Thread overview
What is pure used for?
Nov 25, 2021
sclytrack
Nov 25, 2021
Imperatorn
Nov 25, 2021
zjh
Nov 25, 2021
Paul Backus
November 25, 2021

My understanding is that pure is used for compiler optimization in loops and expressions. It leaves out multiple calls if it figures out it is not needed.

Is pure used for anything else?

int * pureFunction()

  1. the pointer needs to be the same.
  2. the value that the pointer points to needs to be the same. I call this the "value
    of interest" with relation to pure. The pointer doesn't matter.
  3. both the pointer and the value the pointer is pointing too needs to be the same.

pureCalloc() satisfies (2)
pureMalloc() violates everything.

Does the D compiler do any optimizations?

November 25, 2021

On Thursday, 25 November 2021 at 07:26:48 UTC, sclytrack wrote:

>

My understanding is that pure is used for compiler optimization in loops and expressions. It leaves out multiple calls if it figures out it is not needed.

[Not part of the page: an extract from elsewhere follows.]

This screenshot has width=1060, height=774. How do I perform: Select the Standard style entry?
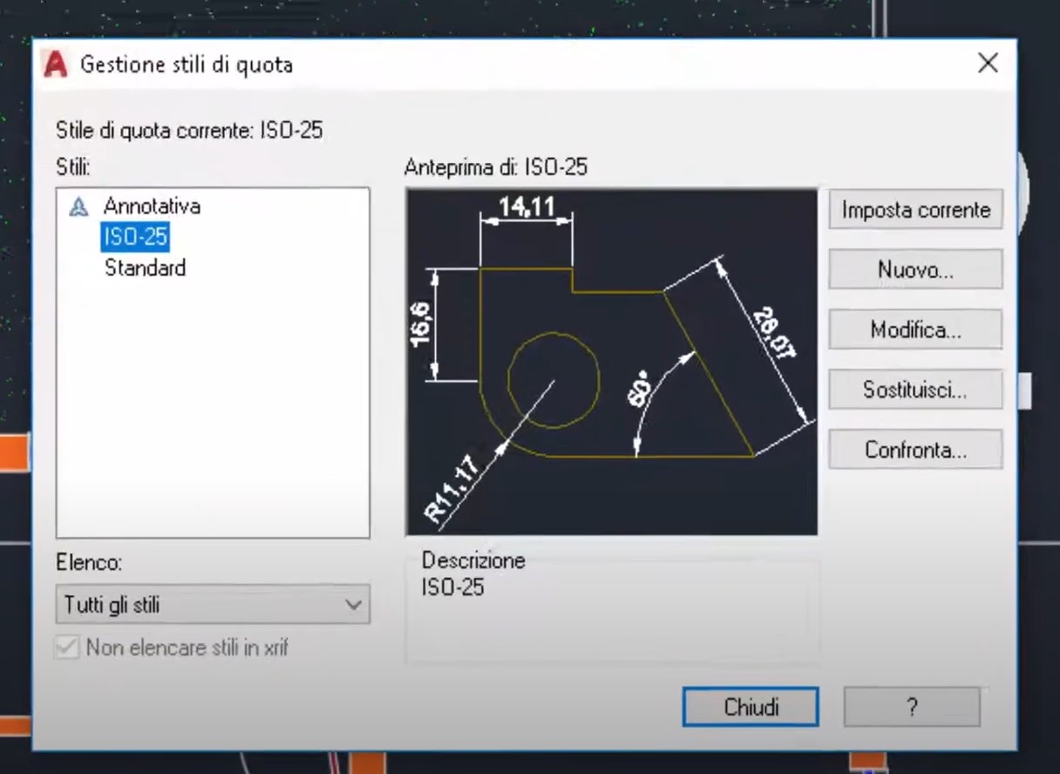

Is pure used for anything else?

int * pureFunction()

  1. the pointer needs to be the same.
  2. the value that the pointer points to needs to be the same. I call this the "value
    of interest" with relation to pure. The pointer doesn't matter.
  3. both the pointer and the value the pointer is pointing too needs to be the same.

pureCalloc() satisfies (2)
pureMalloc() violates everything.

Does the D compiler do any optimizations?

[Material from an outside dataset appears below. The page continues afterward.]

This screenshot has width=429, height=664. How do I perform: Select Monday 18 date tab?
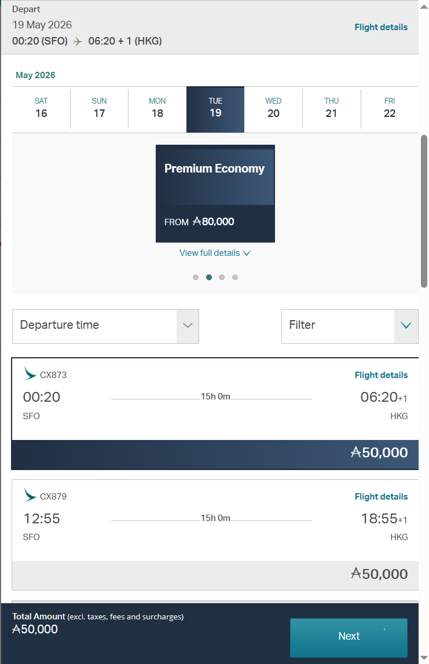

https://dlang.org/spec/function.html#pure-functions

November 25, 2021

On Thursday, 25 November 2021 at 07:26:48 UTC, sclytrack wrote:

>

My understanding is that pure is used for compiler optimization in loops and expressions. It leaves out multiple calls if it figures out it is not needed.

one link and another

November 25, 2021

On Thursday, 25 November 2021 at 07:26:48 UTC, sclytrack wrote:

>

int * pureFunction()

  1. the pointer needs to be the same.
  2. the value that the pointer points to needs to be the same. I call this the "value
    of interest" with relation to pure. The pointer doesn't matter.
  3. both the pointer and the value the pointer is pointing too needs to be the same.

pureCalloc() satisfies (2)
pureMalloc() violates everything.

There is a special case in the language spec to allow functions like pureMalloc. They are called "pure factory functions":

>

A pure factory function is a strongly pure function that returns a result that has mutable indirections. All mutable memory returned by the call may not be referenced by any other part of the program, i.e. it is newly allocated by the function. Nor may the mutable references of the result refer to any object that existed before the function call.

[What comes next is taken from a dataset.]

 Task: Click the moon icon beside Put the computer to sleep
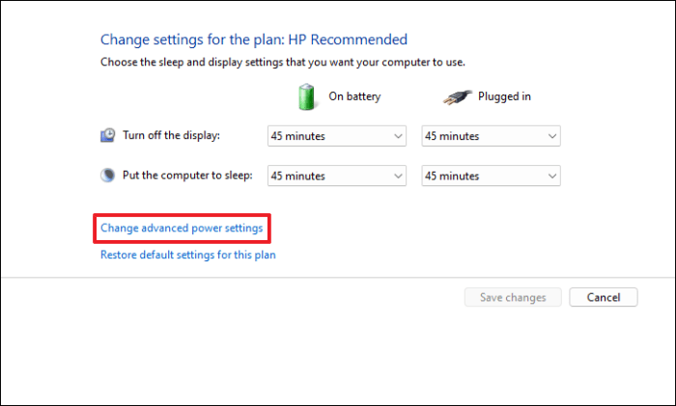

Source: https://dlang.org/spec/function.html#pure-functions (scroll down)

>

Does the D compiler do any optimizations?

Yes, but those optimizations may result in implementation-defined behavior:

>

Implementation Defined: An implementation may assume that a strongly pure function that returns a result without mutable indirections will have the same effect for all invocations with equivalent arguments. It is allowed to memoize the result of the function under the assumption that equivalent parameters always produce equivalent results. [...] An implementation is currently not required to enforce validity of memoization in all cases.

The term "equivalent" is not explicitly defined, but as far as I can tell it means something like item (2) in your list.